STATED PROBLEM: Reproduce the lines of the material unchanged, starting with the line containing "Check the box for Patrick Bolton row" and going on through the line containing "Action: click(21, 177)".

Stored dataset items:
▬▬▬
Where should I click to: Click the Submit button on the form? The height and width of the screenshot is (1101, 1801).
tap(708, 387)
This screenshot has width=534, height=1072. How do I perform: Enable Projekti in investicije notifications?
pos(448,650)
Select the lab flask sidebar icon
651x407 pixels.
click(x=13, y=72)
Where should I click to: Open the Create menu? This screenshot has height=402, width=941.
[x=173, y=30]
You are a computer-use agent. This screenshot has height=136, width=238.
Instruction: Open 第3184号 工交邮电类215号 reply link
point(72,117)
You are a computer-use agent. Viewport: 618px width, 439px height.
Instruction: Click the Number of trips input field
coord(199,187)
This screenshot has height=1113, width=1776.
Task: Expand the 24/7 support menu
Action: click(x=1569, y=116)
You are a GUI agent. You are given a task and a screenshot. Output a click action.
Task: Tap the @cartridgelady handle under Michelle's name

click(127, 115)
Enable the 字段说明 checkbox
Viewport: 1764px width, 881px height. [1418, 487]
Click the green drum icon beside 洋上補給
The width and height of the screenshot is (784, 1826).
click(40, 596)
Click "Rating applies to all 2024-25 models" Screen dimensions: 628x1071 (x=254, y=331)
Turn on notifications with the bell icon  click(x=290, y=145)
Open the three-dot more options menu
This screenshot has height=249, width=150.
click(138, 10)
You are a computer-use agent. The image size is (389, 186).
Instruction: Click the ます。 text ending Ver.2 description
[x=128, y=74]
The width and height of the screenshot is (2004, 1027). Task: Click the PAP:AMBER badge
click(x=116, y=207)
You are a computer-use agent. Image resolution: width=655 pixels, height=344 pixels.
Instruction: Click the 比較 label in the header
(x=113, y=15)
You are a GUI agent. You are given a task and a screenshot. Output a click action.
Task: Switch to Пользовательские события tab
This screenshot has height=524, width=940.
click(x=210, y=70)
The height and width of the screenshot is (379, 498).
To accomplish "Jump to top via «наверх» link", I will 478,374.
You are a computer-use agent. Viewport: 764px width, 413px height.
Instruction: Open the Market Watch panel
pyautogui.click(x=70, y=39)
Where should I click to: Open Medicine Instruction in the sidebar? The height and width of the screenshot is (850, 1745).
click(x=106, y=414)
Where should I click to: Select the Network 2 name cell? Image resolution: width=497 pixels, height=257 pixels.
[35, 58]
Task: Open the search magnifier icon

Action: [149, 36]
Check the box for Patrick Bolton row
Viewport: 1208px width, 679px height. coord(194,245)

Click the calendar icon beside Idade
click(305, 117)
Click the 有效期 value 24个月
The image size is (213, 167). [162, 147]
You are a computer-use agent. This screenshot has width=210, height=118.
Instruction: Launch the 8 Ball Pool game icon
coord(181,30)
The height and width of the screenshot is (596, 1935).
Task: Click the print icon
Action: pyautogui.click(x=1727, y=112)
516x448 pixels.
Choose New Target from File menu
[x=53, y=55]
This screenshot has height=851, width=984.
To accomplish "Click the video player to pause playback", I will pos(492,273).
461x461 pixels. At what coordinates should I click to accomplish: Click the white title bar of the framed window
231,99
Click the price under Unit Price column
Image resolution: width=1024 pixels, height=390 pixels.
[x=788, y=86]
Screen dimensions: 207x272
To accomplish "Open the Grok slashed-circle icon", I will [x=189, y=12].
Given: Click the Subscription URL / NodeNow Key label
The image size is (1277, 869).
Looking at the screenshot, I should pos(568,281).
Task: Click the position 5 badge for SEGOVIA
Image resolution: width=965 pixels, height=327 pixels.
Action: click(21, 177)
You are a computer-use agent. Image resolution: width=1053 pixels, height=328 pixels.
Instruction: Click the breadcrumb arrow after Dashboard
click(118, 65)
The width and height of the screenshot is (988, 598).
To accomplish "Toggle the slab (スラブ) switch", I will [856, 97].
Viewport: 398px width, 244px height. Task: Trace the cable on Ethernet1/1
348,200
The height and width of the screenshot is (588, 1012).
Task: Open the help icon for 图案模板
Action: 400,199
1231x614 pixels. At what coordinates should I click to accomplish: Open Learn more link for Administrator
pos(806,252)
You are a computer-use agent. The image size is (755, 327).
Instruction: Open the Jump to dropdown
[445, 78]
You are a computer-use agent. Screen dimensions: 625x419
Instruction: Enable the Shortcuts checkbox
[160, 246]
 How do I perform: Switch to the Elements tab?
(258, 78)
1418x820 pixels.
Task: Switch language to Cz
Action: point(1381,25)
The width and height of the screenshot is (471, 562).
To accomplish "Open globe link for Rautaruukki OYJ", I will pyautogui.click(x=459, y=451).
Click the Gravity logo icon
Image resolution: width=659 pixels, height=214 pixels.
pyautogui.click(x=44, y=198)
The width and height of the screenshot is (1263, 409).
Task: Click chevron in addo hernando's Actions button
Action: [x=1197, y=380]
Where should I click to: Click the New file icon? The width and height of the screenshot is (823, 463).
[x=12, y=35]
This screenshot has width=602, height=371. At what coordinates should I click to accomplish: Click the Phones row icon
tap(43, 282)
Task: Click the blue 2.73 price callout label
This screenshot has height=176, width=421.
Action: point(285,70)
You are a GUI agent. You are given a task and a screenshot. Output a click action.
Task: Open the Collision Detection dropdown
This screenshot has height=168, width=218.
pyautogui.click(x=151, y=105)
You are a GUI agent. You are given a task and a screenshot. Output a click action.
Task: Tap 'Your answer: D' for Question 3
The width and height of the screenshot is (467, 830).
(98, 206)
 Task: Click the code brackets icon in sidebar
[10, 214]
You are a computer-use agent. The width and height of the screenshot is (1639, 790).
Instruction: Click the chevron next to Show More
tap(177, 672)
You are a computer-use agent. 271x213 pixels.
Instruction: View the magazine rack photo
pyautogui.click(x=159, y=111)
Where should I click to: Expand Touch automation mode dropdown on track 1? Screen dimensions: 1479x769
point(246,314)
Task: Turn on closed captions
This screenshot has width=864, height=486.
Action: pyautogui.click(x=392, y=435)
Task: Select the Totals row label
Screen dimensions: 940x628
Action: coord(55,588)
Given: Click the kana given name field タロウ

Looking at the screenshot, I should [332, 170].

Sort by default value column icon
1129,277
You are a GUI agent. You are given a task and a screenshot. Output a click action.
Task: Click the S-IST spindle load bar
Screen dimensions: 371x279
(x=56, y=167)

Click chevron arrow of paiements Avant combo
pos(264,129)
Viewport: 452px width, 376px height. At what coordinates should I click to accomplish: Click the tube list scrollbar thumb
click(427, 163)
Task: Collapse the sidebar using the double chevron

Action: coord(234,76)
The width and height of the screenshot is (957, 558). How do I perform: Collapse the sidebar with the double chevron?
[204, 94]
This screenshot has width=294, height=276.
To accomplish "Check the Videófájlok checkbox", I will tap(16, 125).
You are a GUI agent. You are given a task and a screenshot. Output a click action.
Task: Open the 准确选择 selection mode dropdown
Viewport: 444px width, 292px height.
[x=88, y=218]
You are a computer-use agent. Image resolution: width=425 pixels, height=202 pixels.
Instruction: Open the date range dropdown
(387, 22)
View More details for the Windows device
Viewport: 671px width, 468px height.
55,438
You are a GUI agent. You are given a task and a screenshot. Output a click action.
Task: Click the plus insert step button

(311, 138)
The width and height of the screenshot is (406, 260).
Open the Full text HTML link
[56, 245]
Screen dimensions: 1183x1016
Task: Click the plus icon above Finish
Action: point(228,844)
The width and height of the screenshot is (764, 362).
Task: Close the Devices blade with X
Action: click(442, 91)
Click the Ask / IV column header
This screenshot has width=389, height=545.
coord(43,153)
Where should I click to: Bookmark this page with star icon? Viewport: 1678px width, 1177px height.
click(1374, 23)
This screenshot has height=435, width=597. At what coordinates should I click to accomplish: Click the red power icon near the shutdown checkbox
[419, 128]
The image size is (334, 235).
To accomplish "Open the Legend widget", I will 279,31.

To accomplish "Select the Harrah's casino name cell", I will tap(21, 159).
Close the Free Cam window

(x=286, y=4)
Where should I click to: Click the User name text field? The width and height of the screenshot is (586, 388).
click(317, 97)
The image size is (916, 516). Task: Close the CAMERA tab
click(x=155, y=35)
▬▬▬
SOLUTION TO THE PROBLEM:
Check the box for Patrick Bolton row
Viewport: 1208px width, 679px height. coord(194,245)

Click the calendar icon beside Idade
click(305, 117)
Click the 有效期 value 24个月
The image size is (213, 167). [162, 147]
You are a computer-use agent. This screenshot has width=210, height=118.
Instruction: Launch the 8 Ball Pool game icon
coord(181,30)
The height and width of the screenshot is (596, 1935).
Task: Click the print icon
Action: pyautogui.click(x=1727, y=112)
516x448 pixels.
Choose New Target from File menu
[x=53, y=55]
This screenshot has height=851, width=984.
To accomplish "Click the video player to pause playback", I will pos(492,273).
461x461 pixels. At what coordinates should I click to accomplish: Click the white title bar of the framed window
231,99
Click the price under Unit Price column
Image resolution: width=1024 pixels, height=390 pixels.
[x=788, y=86]
Screen dimensions: 207x272
To accomplish "Open the Grok slashed-circle icon", I will [x=189, y=12].
Given: Click the Subscription URL / NodeNow Key label
The image size is (1277, 869).
Looking at the screenshot, I should pos(568,281).
Task: Click the position 5 badge for SEGOVIA
Image resolution: width=965 pixels, height=327 pixels.
Action: click(21, 177)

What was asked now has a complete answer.